> [Document text]

# # # #

I don’t get how secretly recording government officials is a protected way of expressing yourself. Nevertheless, drawing the line there would open a quagmire. "La la la, I don’t see your camera, la la la. You are under arrest for recording me with a camera I cannot see."

While I don’t really get the relation to the First Amendment, it’s sort of a no-brainer that the people should be able to take records of public servants (their employees) while they are performing their job in public.

James Burkhardt (profile) says:

Re: Frankly,

It actually tags to the way the courts have formed journalism freedoms in the 1st amendment. To protect journalistic expression, you need to also protect acts of journalism.

In the words of the internet: “Pics or it didn’t happen”. In the words of wisdom past: “A picture is worth a thousand words”. And in the words of journalists to the current President: “Seriously? You said that five minutes ago, there are at least 20 recordings, audio and video. You can’t just say you never said that.”

Journalism requires evidence. That is all the more important in the alternative facts, truth isn’t truth era. You can’t protect Journalism’s ability to speak truth to power if power needs to agree to being held accountable.

Coyne Tibbets (profile) says:

The memo instructs officers that “public and open recording of police officers by a civilian is not a violation” of Section 99. 

However, the court also ruled that the right to film public officials was subject to reasonable limitations with respect to the time, place and manner in which the recording was conducted.

I hate to disillusion anyone, but section 99 is not done yet. The new memo will just say something like, "public and open recording of police officers by a civilian is not a violation unless the officer reasonably believes the time or place or manner of recording makes it a violation."

Still a "license to kill."

Paul Brinker (profile) says:

Re: Re:

The officer needs to make his orders neutral in regards to filming. This could mean setting the public barricade back around the street corner instead of 30 to 60 feet (As per the manual).

This is also how you get absurd situations like cops telling people to back up right up to a private property line and the person asking “are you ordering me onto private property?” then getting arrested for disobeying an order. (The officer would arrest the person for trespassing if they kept backing up)

Note that all charges are dropped, but they are still able to prevent filming by doing shit like this.

Mason Wheeler (profile) says:

The state’s interpretation is facially absurd here. A wiretap, by the very nature of the word, requires two specific things: a “wire” (a device creating a communications channel between two or more individuals that provides an expectation of privacy) and a “tap” (a device that breaks the privacy afforded by the wire). Even if we say (as we should!) that the wire should not be understood only as a literal length of wire, when there is nothing at all creating a private communications channel, then there’s no way to violate that nonexistent privacy.

# # # #

> [What this exercise asks]
a: In the comment thread about recording police, how far back does the manual set the public barricade?
b: Do these statements agree with the comment thread about recording police? Answer yes or no for each, quoting the deciding words. (i) The court ruled that the right to film public officials has no limitations. (ii) One commenter states that journalism requires evidence. (iii) In the private property example, the charges against the person stand.
c: Please carry on the comment thread about recording police from the point where it stops.

> [Extracted entries]
# # # #

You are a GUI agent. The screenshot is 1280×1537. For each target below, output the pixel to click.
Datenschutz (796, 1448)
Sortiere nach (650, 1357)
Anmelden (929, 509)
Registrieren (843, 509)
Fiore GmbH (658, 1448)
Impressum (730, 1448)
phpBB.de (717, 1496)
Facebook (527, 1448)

# # # #

> [Task-by-task outputs]
a: 30 to 60 feet.

b:
(i) No: "the right to film public officials was subject to reasonable limitations with respect to the time, place and manner in which the recording was conducted."
(ii) Yes: "Journalism requires evidence."
(iii) No: "Note that all charges are dropped"

c:
Anonymous Coward says:

Re: Re:

The state’s interpretation is facially absurd here. A wiretap, by the very nature of the word, requires

The state didn’t say anyone was "wiretapping", did they? Perhaps it’s odd that a "wiretapping" law has unlimited scope, but it’s near-universally true. Legislators writing a "wiretapping" law can define the term however they wish, and even then, can prohibit/regulate completely unrelated things within the text of the law. There’s no rule that laws have to be about one topic; you are expected to read every line of every law, even ones that look completely unrelated to you (if a state banking law has an obscure provision regulating the sale of sugary drinks, and you run a restaurant, your ignorance of it is no excuse).

Paul Brinker (profile) says:

Re: Re: Re:

Not quite how it works, Federal laws you are correct, there are basically no limits to what can be in a federal bill.

States often have comprehensive rules that use language like “This supersedes all existing rules on topic X”. For example the electrical code (and its updates) often use this language. This means you cant hide a sugary drink rule in that section of the law.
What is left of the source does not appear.